◆ **WORK TASK 1**
In the GIC ladder post, what does the author ask readers to renew into each time a GIC matures?
◆ **WORK TASK 2**
Set down the part of the GIC ladder post word for word, starting at "With that little" and ending at "outguess interest rates.".

◆ **PROVIDED PASSAGE**

Five Year GIC Ladder vs. One-Year Rolling Term: Smackdown

If you have long-term money in GICs, this post is for you.  I know, rates are abysmal, and I’m not here to talk you into investing in mutual funds, or ETFs, or to buy bonds directly.  If you’re comfortable with GICs, and you can meet your income or capital-preservation goals with them, then keep on keeping on.

Related: Can you succeed with an all-GIC portfolio?

With that little slice of affirmation out of the way, I want you to something for me: think back to the last time that one of your GICs matured.  Did you have a conversation – either with your bank representative or with yourself – that went something like this?

The difference between the one or two year rate and the five year rate isn’t that great.  Interest rates are going to go up soon. (They certainly can’t get any lower.)  I’ll just pick a shorter-term GIC and by the time it matures rates will be higher.

Maybe you’ve even had that conversation more than once.  I’m here to ask you not to have it again. Please, for the love of all that’s holy, keep your GICs in a five-year ladder, renew into another five-year at each maturity, and stop trying to outguess interest rates.

You aren’t doing yourself any favours.  Let me demonstrate.

◆ **SUPPLIED MATERIAL**
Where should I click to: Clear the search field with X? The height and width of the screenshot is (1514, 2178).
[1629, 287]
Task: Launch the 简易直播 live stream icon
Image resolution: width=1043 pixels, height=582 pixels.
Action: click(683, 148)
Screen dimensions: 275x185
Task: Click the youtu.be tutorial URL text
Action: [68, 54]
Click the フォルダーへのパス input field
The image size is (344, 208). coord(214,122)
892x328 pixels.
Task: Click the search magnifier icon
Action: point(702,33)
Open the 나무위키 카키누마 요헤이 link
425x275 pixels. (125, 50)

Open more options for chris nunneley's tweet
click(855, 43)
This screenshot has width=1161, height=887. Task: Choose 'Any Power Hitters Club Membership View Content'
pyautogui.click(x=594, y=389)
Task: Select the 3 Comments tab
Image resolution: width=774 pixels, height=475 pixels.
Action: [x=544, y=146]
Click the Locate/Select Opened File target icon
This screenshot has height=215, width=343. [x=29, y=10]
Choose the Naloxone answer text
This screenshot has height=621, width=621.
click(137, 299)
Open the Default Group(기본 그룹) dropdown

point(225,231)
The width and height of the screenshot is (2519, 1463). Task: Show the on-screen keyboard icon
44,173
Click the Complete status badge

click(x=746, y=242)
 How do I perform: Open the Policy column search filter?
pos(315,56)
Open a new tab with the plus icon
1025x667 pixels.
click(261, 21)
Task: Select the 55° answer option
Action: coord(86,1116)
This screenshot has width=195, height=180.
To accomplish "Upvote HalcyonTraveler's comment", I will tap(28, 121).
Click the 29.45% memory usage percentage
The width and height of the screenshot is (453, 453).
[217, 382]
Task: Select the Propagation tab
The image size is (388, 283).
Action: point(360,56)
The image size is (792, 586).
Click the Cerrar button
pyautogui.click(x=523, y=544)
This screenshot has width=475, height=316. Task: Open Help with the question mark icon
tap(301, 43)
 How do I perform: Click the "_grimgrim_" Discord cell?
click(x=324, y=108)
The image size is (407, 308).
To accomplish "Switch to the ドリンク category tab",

◆ **WRITTEN SOLUTION 1**
Another five-year GIC.

◆ **WRITTEN SOLUTION 2**
With that little slice of affirmation out of the way, I want you to something for me: think back to the last time that one of your GICs matured.  Did you have a conversation – either with your bank representative or with yourself – that went something like this?

The difference between the one or two year rate and the five year rate isn’t that great.  Interest rates are going to go up soon. (They certainly can’t get any lower.)  I’ll just pick a shorter-term GIC and by the time it matures rates will be higher.

Maybe you’ve even had that conversation more than once.  I’m here to ask you not to have it again. Please, for the love of all that’s holy, keep your GICs in a five-year ladder, renew into another five-year at each maturity, and stop trying to outguess interest rates.